Source records →
——

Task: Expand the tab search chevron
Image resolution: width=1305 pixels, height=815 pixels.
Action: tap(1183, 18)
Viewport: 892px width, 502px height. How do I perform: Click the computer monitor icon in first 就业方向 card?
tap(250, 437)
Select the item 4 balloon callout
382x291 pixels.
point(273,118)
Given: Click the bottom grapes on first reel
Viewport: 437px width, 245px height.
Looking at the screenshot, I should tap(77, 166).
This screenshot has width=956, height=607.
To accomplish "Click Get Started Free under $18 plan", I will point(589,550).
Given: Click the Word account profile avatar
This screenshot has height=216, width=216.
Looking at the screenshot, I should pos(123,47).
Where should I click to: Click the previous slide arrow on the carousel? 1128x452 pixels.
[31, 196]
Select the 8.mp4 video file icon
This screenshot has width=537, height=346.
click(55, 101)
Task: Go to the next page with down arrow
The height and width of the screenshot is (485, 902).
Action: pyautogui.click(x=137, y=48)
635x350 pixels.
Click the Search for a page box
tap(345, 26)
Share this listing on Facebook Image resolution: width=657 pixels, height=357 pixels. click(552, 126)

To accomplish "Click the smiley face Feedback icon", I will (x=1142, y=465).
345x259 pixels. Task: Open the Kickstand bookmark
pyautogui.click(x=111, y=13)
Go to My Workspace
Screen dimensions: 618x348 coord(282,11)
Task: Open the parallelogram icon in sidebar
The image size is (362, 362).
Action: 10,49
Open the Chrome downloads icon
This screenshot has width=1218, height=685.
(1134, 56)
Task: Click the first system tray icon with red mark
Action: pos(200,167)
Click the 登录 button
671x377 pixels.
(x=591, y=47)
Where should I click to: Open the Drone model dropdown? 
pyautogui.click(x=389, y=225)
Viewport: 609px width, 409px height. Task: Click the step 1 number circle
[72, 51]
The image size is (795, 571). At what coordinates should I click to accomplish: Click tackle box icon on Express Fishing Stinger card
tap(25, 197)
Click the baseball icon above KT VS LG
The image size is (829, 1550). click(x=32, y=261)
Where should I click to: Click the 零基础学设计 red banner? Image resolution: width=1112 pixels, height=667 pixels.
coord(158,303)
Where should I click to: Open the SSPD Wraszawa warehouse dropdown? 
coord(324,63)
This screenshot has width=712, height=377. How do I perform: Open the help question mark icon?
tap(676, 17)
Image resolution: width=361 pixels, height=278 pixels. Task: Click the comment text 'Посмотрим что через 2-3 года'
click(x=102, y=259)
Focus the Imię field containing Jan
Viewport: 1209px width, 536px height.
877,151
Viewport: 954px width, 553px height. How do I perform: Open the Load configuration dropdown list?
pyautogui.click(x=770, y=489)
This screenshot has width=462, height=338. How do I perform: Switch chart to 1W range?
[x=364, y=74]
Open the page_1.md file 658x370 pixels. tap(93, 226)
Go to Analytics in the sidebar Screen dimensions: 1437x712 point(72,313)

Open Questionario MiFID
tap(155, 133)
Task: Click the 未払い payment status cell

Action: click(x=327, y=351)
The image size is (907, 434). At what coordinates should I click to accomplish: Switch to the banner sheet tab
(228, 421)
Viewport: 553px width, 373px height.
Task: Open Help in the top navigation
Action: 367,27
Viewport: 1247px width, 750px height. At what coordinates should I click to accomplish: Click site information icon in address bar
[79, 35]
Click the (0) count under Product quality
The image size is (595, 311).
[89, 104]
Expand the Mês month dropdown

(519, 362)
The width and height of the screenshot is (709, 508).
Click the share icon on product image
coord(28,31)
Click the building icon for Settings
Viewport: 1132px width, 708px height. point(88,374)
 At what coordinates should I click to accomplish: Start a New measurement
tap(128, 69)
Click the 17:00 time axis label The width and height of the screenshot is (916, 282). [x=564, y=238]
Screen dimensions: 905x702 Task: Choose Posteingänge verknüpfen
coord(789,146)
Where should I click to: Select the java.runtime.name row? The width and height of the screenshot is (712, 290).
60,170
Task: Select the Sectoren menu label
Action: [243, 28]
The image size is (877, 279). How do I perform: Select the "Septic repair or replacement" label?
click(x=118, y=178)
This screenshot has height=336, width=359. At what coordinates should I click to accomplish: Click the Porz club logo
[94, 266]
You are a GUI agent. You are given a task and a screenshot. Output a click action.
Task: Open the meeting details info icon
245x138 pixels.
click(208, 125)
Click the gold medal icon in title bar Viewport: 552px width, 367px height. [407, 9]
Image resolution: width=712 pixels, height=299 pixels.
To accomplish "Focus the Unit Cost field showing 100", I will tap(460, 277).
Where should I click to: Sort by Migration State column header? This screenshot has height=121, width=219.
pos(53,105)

——

Among the entries above, locate the lines containing "635x350 pixels." and "Click the 登录 button", and transcribe exactly those two lines and all lines between.

Solution →
635x350 pixels.
Click the Search for a page box
tap(345, 26)
Share this listing on Facebook Image resolution: width=657 pixels, height=357 pixels. click(552, 126)

To accomplish "Click the smiley face Feedback icon", I will (x=1142, y=465).
345x259 pixels. Task: Open the Kickstand bookmark
pyautogui.click(x=111, y=13)
Go to My Workspace
Screen dimensions: 618x348 coord(282,11)
Task: Open the parallelogram icon in sidebar
The image size is (362, 362).
Action: 10,49
Open the Chrome downloads icon
This screenshot has width=1218, height=685.
(1134, 56)
Task: Click the first system tray icon with red mark
Action: pos(200,167)
Click the 登录 button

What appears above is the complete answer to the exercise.